La culture algérienne doit échapper à la folklorisation et pour cela mérite un travail de revalorisation parce qu’ancrée dans les racines profondes de l’Algérie. «Au lieu de vénérer le passé, la culture berbère, il a préféré l’interroger» (Melha Ben Brahim). Par la reconnaissance des langues nationales, le patrimoine oral aurait pu être sauvegardé comme une richesse ce qui aurait permis le passage à d’autres cultures sans heurt sans déchirement. Le patrimoine oral souvent dévalorisé, pas seulement chez nous, véhicule mythes, symboles et tout ce qui contribue à forger la personnalité. M. Mammeri a pris conscience que quelque chose d’essentiel de vital était en train de se perdre d’une manière définitive.
Comment ne pas être saisi d’angoisse devant l’exemple de Khadidja, femme de Touat – Gourara : M. Mammeri a rencontré une des dernières femmes parlant berbère, le zénète à Tamentit : «Le Zénète n’était plus pour elle un instrument de communication, mais seulement une sorte de bien précieux auquel elle portait une nostalgie visiblement désespérée»
M. Mammeri n’a enregistré que des bribes de la poésie de Khadidja. «Elle était la dernière à détenir un patrimoine d’une grande valeur» M. Mammeri a promis de revenir «pour lui faire dire et, ainsi sauver de l’oubli ce bien enfoui dans un contenant si fragile… nous n’avons pas eu à repartir pour Tamentit, parce qu’entre temps, Khadidja est morte». Cet exemple illustre bien l’urgence de sauvegarder le patrimoine national parce qu’il «véhicule d’inestimables valeurs accumulées depuis des millénaires, et qui justement parce qu’elles sont l’aboutissement unique d’une expérience aussi longue, doivent être prises en compte par tous les hommes, dont c’est le bien commun, mais d’abord par les intéressés ; car l’exemple du Gourara montre que les changements et les évolutions qui s’opèrent inévitablement – et du reste heureusement- dans une culture ne sont bénéfiques que s’ils sont déterminés de l’intérieur».

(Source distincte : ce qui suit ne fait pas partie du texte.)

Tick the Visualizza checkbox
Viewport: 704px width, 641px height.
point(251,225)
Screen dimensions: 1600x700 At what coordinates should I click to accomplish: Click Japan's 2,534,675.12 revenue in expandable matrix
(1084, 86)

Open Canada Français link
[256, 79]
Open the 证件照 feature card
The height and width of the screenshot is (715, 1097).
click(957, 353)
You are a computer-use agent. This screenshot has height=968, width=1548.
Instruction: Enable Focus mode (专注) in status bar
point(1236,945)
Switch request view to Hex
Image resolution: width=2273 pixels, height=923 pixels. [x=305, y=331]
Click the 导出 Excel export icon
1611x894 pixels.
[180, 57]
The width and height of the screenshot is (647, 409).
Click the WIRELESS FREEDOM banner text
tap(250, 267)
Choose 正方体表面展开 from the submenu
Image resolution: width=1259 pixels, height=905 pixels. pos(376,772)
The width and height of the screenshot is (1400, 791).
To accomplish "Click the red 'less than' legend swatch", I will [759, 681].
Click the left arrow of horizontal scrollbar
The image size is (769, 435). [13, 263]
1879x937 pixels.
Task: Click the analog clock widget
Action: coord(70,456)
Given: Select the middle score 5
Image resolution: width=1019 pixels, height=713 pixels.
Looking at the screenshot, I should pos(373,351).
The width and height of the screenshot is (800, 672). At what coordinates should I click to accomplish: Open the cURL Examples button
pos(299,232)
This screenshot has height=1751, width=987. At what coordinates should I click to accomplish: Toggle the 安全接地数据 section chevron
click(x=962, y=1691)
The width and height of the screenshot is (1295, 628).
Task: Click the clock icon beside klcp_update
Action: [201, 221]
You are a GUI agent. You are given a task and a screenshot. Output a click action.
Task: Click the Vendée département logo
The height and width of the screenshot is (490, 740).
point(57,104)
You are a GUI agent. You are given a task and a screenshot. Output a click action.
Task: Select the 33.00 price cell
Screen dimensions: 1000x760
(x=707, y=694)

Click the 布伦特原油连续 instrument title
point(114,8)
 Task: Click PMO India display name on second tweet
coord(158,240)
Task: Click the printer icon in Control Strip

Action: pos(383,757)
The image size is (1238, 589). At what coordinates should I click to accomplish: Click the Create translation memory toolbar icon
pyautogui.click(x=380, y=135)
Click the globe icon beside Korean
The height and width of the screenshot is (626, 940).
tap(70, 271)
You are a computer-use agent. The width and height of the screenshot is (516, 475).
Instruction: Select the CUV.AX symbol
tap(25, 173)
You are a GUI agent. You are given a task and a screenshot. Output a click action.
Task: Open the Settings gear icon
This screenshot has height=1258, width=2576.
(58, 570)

Face à cette perte inestimable, qui ampute l’Algérie d’une dimension essentielle, M. Mammeri lance un cri d’alarme. Une grande civilisation que 30 siècles de colonisation n’ont tout de même pas réussi à effacer, une culture aussi vivace qui a résisté à de multiples assauts, ne méritent-elles pas qu’on la sauvegarde ? Dans toutes ses oeuvres, M. Mammeri dévoile ce qu’on a toujours voulu cacher : l’existence d’un peuple exproprié de sa langue (Awal). M. Mammeri change le regard, il part en guerre contre les attitudes réductrices et contre l’anthropologie occidentale dont le regard extérieur n’est pas à même d’appréhender véritablement le fonctionnement d’une société. Donc, une culture de la mémoire pour donner à nos jeunes un repère, un symbole enrichissant, dynamisant, et qui leur permet de structurer leur personnalité.
M. Mammeri symbolise des valeurs universelles, universalistes. Sa quête est une quête de vérité: homme de culture avant tout, loin de la politique et pourtant si près des préoccupations de son pays et qui clame haut et fort «qu’une culture ne se décrète pas».